This admission, however, is a very different thing from the supposition that our first perceptions of right and wrong can be derived from reason. These first perceptions, upon which from a number of particular cases the general rules of morality are founded, must be the object of an immediate souse and feeling, not of reason. "It is by finding in a vast variety of instances that one tenor of conduct constantly pleases in a certain manner, and that another as constantly displeases the mind, that we form the general rules of morality. But reason cannot render any particular object either agreeable or disagreeable to the mind for its own sake. Reason may show that this object is the means of obtaining some other which is naturally either pleasing or displeasing, and in this manner may render it either agreeable or disagreeable for the sake of something else; but nothing can be agreeable or disagreeable for its own sake, which is not rendered such by immediate sense and feeling. If virtue, therefore, in every particular instance, necessarily pleases for its own sake, and if vice as certainly displeases the mind, it cannot be reason, but immediate sense and feeling which in this manner reconciles us to the one and alienates us from the other."

There remained therefore the theories which made sentiment or feeling the original source of moral approbation; and the best exposition of this theory was that given by Hutcheson in his doctrine of the Moral Sense.

If the principle of approbation was founded neither on self- love nor on reason, there must be some faculty of a peculiar kind, with which the human mind was endowed to produce the effect in question. Such a faculty was the moral sensea particular power of perception exerted by the mind at the view of certain actions and affections, by which those that affected the mind agreeably were immediately stamped with the characters of right, laudable, and virtuous, while those that affected it otherwise were immediately stamped with the characters of wrong, blameable, and vicious.

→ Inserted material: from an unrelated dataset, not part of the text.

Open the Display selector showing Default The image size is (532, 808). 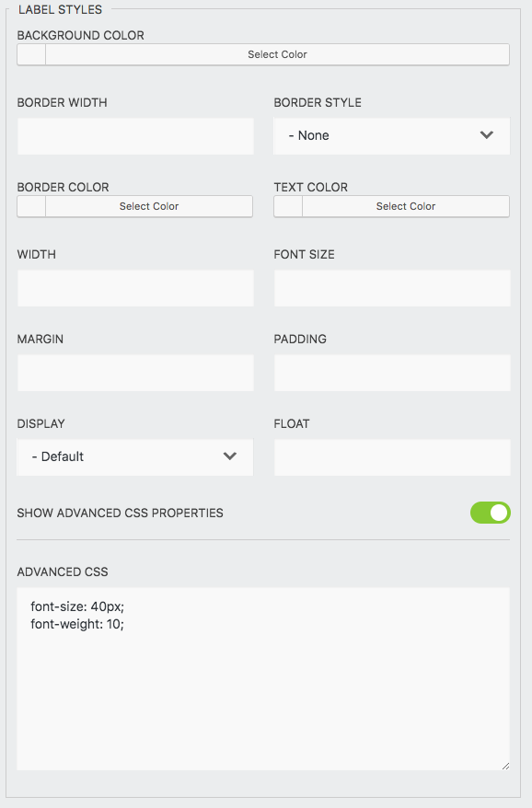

This moral sense was somewhat analagous to our external senses; for as external bodies, by affecting our senses in a certain way, seemed to possess the different qualities of sound, taste, smell, or colour, so the various affections of the mind, by touching the moral sense in a certain way, appeared to possess the different qualities of right or wrong, of virtue or of vice. The moral sense too was a reflex internal sense, as distinct from a direct internal sense; that is to say, as the perception of beauty was a reflex sense presupposing the direct sense which perceived objects and colours, so the perception of the beauty or deformity of passions and affections was a reflex sense presupposing the perception by a direct internal sense of the several passions and affections themselves. Other reflex senses of the same kind were, a public sense, by which we sympathize with the happiness or misery of our fellows; a sense of shame and honour; and a sense of ridicule.

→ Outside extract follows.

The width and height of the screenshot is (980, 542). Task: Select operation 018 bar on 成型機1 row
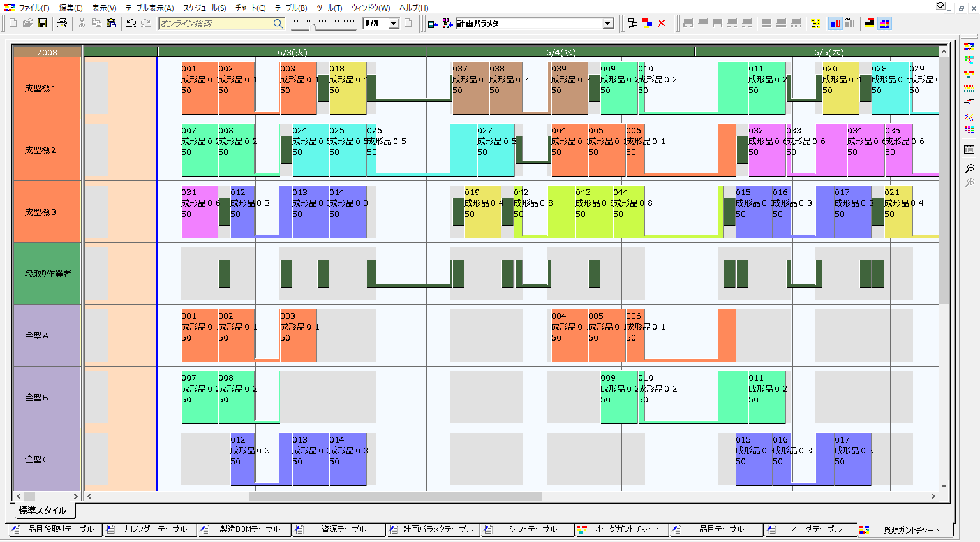[348, 88]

One consequence of this analogy between the moral sense and the external senses, and a consequence drawn by Hutcheson himself, was that our moral faculties themselves could not be called virtuous or vicious, morally good or morally evil; for the qualities of any object of sense cannot be applied to the sense itself. An object may have the quality of black or white, but the sense of seeing is not black nor white; and in the same way, though an action or sentiment may appear good or bad, the qualities of goodness or badness cannot attach to the moral faculty which perceives such qualities in nature.

Adam Smith objects to this, that we do recognize some- thing morally good in correct moral sentiments, and that we do consider a man worthy of moral approbation whose praise and blame are always accurately suited to the value or worthlessness of conduct. If we saw a man "shouting with admiration and applause at a barbarous and unmerited execution, which some insolent tyrant had ordered," we should be surely justified in calling such behaviour vicious, and morally evil in the highest degree, though it expressed nothing but a depraved state of the moral faculties. There is no perversion of sentiment or affection we should be more averse to enter into, or reject with greater disapprobation, than one of this kind; and so far from regarding such a state of mind as merely strange, and not at all vicious or evil, we should rather regard it "as the very last and most dreadful stage of moral depravity."

Nor are the difficulties less if we found the principle of moral approbation, not upon any sense analogous to the external senses, but upon some peculiar sentiment, intended for such a purpose; if we say, for instance, that as resentment may be called a sense of injuries, or gratitude a sense of benefits, so approbation and disapprobation, as feelings or emotions which arise in the mind on the view of different actions and characters, may be called a sense of right and wrong, or a moral sense.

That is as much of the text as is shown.